By using a transcript-aware quantitation tool such as salmon, stringtie, kallisto, or RSEM, and calculating offsets with tximport, could this issue be mitigated?
Thanks for posting. I think the sample-specific biases shown in the paper could be addressed with tximport in its effective length offset, if the upstream method can capture the bias with one of the sample-specific terms it estimates.
I'm familiar with Salmon which has a fragment length distribution (FLD) term by default and an optional position bias term that can be estimated per sample (--posBias). The positional bias model is flexible across short and long transcripts by binning transcripts by their length as was suggested by Roberts (2011). I believe that these two terms should capture the effects seen in the downstream gene counts and gene lengths in this paper. I believe RSEM also has an optional sample-specific positional bias term. Most methods have a sample-specific FLD term.

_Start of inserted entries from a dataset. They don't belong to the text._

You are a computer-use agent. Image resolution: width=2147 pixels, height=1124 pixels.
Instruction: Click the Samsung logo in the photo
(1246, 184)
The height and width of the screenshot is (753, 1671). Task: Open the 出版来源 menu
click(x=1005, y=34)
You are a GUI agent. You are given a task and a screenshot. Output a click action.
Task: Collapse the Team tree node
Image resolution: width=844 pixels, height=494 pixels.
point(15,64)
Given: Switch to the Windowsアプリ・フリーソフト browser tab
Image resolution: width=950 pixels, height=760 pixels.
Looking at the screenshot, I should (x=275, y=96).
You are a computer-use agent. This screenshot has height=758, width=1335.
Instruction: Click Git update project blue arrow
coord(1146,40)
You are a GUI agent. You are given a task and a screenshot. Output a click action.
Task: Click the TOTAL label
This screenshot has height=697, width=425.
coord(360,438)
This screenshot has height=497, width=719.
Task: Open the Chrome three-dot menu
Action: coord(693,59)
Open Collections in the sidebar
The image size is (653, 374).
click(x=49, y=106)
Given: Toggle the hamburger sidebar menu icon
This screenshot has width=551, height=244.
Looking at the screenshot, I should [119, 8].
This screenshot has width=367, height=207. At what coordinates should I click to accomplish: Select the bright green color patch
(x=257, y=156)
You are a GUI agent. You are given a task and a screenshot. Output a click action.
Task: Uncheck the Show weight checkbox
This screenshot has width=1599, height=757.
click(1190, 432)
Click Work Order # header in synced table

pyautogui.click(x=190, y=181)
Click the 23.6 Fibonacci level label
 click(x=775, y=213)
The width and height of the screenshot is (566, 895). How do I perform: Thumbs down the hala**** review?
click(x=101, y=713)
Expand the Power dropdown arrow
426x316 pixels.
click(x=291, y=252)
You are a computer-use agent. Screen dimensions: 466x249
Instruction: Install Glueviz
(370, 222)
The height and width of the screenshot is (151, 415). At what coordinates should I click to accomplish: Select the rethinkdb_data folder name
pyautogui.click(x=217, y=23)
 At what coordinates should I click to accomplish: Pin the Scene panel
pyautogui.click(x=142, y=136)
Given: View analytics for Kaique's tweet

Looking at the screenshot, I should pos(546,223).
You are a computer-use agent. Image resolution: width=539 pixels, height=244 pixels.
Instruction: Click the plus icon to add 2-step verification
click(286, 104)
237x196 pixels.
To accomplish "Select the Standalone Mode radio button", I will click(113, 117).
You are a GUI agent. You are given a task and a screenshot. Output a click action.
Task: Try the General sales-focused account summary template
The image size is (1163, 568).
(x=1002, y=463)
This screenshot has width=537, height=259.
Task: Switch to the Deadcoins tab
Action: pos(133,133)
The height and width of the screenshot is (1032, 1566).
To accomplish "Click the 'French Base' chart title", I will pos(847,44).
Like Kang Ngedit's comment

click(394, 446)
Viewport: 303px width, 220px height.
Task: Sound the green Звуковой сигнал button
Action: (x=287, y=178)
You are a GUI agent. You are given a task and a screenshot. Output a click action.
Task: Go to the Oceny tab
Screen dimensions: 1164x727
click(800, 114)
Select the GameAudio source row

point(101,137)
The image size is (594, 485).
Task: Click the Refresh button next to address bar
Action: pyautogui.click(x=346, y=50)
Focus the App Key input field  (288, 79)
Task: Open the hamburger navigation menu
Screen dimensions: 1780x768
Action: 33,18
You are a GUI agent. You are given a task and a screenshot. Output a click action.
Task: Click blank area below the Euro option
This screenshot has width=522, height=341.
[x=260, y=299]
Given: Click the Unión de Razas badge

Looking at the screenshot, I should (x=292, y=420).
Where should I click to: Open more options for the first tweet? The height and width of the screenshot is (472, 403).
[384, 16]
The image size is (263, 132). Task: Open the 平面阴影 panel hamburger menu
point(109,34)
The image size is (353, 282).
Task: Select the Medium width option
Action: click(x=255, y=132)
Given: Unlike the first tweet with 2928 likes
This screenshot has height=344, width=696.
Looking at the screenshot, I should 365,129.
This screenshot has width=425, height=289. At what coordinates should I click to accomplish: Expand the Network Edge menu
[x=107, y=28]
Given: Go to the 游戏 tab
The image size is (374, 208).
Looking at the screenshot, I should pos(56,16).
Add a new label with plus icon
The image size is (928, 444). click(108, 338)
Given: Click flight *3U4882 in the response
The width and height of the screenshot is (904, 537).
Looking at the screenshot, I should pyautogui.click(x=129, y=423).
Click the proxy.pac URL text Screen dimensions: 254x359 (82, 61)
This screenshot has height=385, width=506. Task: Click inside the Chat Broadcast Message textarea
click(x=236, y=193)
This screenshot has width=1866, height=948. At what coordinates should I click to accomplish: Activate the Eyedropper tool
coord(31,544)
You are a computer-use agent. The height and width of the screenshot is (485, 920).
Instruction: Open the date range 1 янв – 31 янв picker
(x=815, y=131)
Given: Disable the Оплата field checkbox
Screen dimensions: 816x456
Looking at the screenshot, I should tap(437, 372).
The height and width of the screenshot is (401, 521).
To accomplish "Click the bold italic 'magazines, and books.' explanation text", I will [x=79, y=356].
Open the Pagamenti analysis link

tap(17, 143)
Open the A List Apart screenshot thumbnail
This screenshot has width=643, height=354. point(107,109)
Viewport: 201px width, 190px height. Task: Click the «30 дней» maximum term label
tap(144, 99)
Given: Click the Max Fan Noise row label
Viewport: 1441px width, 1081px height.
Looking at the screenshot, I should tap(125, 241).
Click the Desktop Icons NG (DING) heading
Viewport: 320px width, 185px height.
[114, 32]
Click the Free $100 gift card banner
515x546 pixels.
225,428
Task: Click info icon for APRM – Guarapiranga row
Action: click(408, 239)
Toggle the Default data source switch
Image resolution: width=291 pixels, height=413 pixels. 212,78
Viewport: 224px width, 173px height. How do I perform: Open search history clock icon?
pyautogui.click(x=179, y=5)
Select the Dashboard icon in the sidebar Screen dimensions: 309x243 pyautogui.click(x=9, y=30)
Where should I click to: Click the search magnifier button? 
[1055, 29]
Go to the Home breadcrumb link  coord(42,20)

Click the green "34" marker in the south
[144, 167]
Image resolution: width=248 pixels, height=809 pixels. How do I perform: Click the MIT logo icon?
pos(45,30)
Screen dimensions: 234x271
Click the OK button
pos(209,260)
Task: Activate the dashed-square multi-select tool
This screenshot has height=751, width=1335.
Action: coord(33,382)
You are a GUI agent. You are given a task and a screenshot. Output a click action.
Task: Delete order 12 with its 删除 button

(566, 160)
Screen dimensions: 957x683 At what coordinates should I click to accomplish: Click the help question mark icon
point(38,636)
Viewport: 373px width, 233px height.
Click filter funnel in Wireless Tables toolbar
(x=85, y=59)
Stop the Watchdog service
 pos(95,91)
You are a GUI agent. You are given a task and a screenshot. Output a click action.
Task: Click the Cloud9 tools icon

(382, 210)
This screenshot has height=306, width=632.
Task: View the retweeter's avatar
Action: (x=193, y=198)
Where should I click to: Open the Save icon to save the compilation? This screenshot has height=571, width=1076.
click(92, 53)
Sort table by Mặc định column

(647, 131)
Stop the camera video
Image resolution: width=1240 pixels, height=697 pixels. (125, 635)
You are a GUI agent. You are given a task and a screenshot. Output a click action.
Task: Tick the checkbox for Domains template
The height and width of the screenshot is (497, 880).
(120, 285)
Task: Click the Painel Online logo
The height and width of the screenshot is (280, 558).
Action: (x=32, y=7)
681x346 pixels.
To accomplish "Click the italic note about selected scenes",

You could try it out, and then run CQN or EDASeq on the estimated counts you get with tximport and countsFromAbundance="lengthScaledTPM" to see if the biases are effectively removed.
If you see a residual bias, you can always use the offset from CQN or EDASeq as well. I suppose if you're trying for both methods to eliminate the bias you should provide the lengthScaledTPM to the CQN / EDASeq methods, so they do not over-adjust biases which are already corrected by the effective length correction that tximport calculates.